2. Interconnecting systems with different security levels in the railway industry provides attackers with opportunities to impact CBTC through lateral movement
Cyberattacks in the railway industry continue to emerge. Recent incidents include a ransomware attack on an Italian railway company’s IT system in March 2022, which led to a suspension of all train operations due to its inability to update passenger information. In October 2022, Denmark’s Supeo company was targeted by a cyberattack, causing all trains to come to a halt as drivers were unable to access critical information through their apps [7][8]. As more CBTC systems interconnect with systems of different security levels to utilize the full benefits of digitalization, (one of which is connecting to passenger information systems to provide real-time train location updates to station and onboard passengers), ensuring the legitimacy of data transmission becomes paramount.

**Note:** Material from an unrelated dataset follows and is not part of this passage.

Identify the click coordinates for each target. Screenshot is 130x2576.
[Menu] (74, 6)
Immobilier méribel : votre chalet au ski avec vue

If not effectively addressed, threat organizations may have opportunities to penetrate CBTC systems continuously, causing even more severe impacts on the railway industry.
3. Due to security constraints, it is difficult to patch vulnerabilities in CBTC equipment, exposing the system to numerous known vulnerabilities
CBTC-related systems require lengthy and complex security audit processes. However, these systems widely use off-the-shelf software and operating systems, inevitably leading to known vulnerabilities. This allows attackers with access to the CBTC network to exploit these vulnerabilities, install malicious software on servers, and lay dormant, undetected. When the time is right, attackers can then remotely execute code to cause system crashes, forcing train personnel to switch trains to manual mode to prevent accidents.